According to the American Heart Association, heart disease is the leading global cause of death; 2,200 Americans die each day from heart disease. Wholesome nutrition is a major factor in combating plaque build-up in coronary arteries, which results in the most common type of heart disease, coronary artery disease. The AHA encourages limiting “sugary drinks, sweets, fatty or processed meats, solid fats, and salty or highly processed foods” to maintain a heart-healthy diet.

The Centers for Disease Control and Prevention suggests that a poor diet — among diabetes, obesity, physical inactivity and excessive alcohol use — is one of the most influential lifestyle choices that put people at a higher risk for heart disease. Americans are advised by organizations such as the CDC and the AHA to consume more fruits and vegetables and less sodium and sugar.

Carleton Rivers, RDN, assistant professor in the Department of Nutrition Sciences in the University of Alabama at Birmingham School of Health Professions and program director of the UAB Dietetic Internship, is an expert on dieting and nutrition. She says eating fresh fruits and vegetables cooked using a low-fat method are great for heart health.

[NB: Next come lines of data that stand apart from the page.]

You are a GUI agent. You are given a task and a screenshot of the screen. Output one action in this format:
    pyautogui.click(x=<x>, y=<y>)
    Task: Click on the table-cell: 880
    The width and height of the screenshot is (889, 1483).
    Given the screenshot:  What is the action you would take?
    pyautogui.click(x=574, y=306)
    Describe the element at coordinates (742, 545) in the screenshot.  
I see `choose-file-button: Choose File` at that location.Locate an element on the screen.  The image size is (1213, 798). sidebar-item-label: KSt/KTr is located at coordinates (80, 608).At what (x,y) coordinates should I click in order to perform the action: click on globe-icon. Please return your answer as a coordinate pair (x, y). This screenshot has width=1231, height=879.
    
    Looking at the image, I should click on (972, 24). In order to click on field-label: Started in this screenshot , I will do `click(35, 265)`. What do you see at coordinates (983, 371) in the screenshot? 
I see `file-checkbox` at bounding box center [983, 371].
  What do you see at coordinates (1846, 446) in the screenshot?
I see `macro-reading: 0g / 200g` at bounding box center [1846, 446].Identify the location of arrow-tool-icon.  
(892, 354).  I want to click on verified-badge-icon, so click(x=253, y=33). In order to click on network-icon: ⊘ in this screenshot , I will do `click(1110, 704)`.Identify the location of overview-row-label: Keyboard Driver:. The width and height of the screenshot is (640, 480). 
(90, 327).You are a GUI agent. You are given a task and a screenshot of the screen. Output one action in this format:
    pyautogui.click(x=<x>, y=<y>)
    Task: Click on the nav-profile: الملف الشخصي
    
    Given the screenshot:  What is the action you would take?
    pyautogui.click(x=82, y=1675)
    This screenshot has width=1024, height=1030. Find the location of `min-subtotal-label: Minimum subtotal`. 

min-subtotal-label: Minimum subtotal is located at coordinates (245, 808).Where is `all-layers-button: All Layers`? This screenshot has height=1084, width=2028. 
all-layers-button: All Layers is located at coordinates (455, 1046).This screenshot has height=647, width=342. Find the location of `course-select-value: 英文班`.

“Choose vegetables that have a rich color like dark leafy greens, sweet potatoes, squash, carrots and zucchini,” Rivers said. “Just be sure not to substitute fresh fruits with 100 percent fruit juice or dried fruit.”
Fruit juice and dried fruit are high in sugar and may be consumed in a greater amount than a whole piece of fruit. Fruit juices also lack the fiber needed to control blood sugar.

Rivers says fiber and protein are important.

“Fiber is important for gastrointestinal motility, blood sugar control and lower low-density lipoprotein (LDL) cholesterol,” Rivers said. “Fiber is great for appetite control because it can fill you up and keep you feeling fuller for longer.”

She says protein is needed to build and maintain muscles and can be found in a variety of sources such as lean meats cooked using a low-fat method, such as baking.

The AHA and CDC advise cooking meals at home to have a healthy, balanced diet, and Rivers agrees it may be easier to eat healthy when one cooks or prepares meals at home.

“Many restaurants add butter and salt to improve the taste of dishes,” Rivers said. “This of course increases the calorie amount for a meal. Before going to a restaurant, look up the nutrition facts for the menu items you think you would want to eat, then make a decision based on which menu items are lower in calories, saturated fat, sodium and sugar.”

As much as the AHA and the CDC encourage a heart-healthy diet, Rivers says a “cheat day” is OK every now and then to allow yourself to have a little bit of what you are craving to help prevent derailing from a diet all together.

Your favorite piece of chocolate or guacamole and tortilla chips are what Rivers recommends as two heart-healthy treats to have on those “cheat days.”

“The occasional bite of dark chocolate or a nice glass of pinot noir is a perfect reward for your efforts to sustain your heart health.”